## EXERCISE AIM
Set the whole listing down again exactly as written.

## SUPPLIED INFORMATION

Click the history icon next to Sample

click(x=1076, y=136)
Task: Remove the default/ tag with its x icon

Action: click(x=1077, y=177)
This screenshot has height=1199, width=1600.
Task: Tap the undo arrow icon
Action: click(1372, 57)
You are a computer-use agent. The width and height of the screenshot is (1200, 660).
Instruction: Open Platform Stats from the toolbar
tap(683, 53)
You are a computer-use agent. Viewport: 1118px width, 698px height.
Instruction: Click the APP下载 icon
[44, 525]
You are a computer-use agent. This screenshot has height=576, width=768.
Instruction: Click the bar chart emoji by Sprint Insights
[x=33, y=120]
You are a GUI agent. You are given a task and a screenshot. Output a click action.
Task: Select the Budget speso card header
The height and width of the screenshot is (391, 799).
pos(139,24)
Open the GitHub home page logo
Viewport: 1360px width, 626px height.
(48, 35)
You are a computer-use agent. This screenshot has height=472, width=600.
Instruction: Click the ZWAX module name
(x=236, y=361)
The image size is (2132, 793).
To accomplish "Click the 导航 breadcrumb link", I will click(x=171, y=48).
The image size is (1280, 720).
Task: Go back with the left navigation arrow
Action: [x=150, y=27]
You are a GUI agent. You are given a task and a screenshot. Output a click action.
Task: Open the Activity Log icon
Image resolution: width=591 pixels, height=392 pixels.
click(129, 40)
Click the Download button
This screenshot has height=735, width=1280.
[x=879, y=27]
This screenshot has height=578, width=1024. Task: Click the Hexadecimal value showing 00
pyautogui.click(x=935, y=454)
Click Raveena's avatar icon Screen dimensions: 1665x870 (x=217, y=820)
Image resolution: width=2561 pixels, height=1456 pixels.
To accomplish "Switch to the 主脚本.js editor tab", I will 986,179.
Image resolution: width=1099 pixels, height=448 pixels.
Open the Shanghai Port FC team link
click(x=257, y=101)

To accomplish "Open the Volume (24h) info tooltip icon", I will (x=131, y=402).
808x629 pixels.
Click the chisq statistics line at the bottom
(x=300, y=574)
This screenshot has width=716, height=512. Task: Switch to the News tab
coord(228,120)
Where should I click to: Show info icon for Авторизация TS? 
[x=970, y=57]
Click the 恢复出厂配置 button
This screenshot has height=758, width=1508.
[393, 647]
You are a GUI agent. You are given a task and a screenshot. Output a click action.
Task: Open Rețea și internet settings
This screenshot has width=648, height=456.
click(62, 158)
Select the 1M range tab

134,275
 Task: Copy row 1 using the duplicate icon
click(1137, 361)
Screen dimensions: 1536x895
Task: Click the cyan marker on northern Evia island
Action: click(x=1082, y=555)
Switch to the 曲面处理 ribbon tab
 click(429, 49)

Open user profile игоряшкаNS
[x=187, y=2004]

## REPLY
Click the history icon next to Sample

click(x=1076, y=136)
Task: Remove the default/ tag with its x icon

Action: click(x=1077, y=177)
This screenshot has height=1199, width=1600.
Task: Tap the undo arrow icon
Action: click(1372, 57)
You are a computer-use agent. The width and height of the screenshot is (1200, 660).
Instruction: Open Platform Stats from the toolbar
tap(683, 53)
You are a computer-use agent. Viewport: 1118px width, 698px height.
Instruction: Click the APP下载 icon
[44, 525]
You are a computer-use agent. This screenshot has height=576, width=768.
Instruction: Click the bar chart emoji by Sprint Insights
[x=33, y=120]
You are a GUI agent. You are given a task and a screenshot. Output a click action.
Task: Select the Budget speso card header
The height and width of the screenshot is (391, 799).
pos(139,24)
Open the GitHub home page logo
Viewport: 1360px width, 626px height.
(48, 35)
You are a computer-use agent. This screenshot has height=472, width=600.
Instruction: Click the ZWAX module name
(x=236, y=361)
The image size is (2132, 793).
To accomplish "Click the 导航 breadcrumb link", I will click(x=171, y=48).
The image size is (1280, 720).
Task: Go back with the left navigation arrow
Action: [x=150, y=27]
You are a GUI agent. You are given a task and a screenshot. Output a click action.
Task: Open the Activity Log icon
Image resolution: width=591 pixels, height=392 pixels.
click(129, 40)
Click the Download button
This screenshot has height=735, width=1280.
[x=879, y=27]
This screenshot has height=578, width=1024. Task: Click the Hexadecimal value showing 00
pyautogui.click(x=935, y=454)
Click Raveena's avatar icon Screen dimensions: 1665x870 (x=217, y=820)
Image resolution: width=2561 pixels, height=1456 pixels.
To accomplish "Switch to the 主脚本.js editor tab", I will 986,179.
Image resolution: width=1099 pixels, height=448 pixels.
Open the Shanghai Port FC team link
click(x=257, y=101)

To accomplish "Open the Volume (24h) info tooltip icon", I will (x=131, y=402).
808x629 pixels.
Click the chisq statistics line at the bottom
(x=300, y=574)
This screenshot has width=716, height=512. Task: Switch to the News tab
coord(228,120)
Where should I click to: Show info icon for Авторизация TS? 
[x=970, y=57]
Click the 恢复出厂配置 button
This screenshot has height=758, width=1508.
[393, 647]
You are a GUI agent. You are given a task and a screenshot. Output a click action.
Task: Open Rețea și internet settings
This screenshot has width=648, height=456.
click(62, 158)
Select the 1M range tab

134,275
 Task: Copy row 1 using the duplicate icon
click(1137, 361)
Screen dimensions: 1536x895
Task: Click the cyan marker on northern Evia island
Action: click(x=1082, y=555)
Switch to the 曲面处理 ribbon tab
 click(429, 49)

Open user profile игоряшкаNS
[x=187, y=2004]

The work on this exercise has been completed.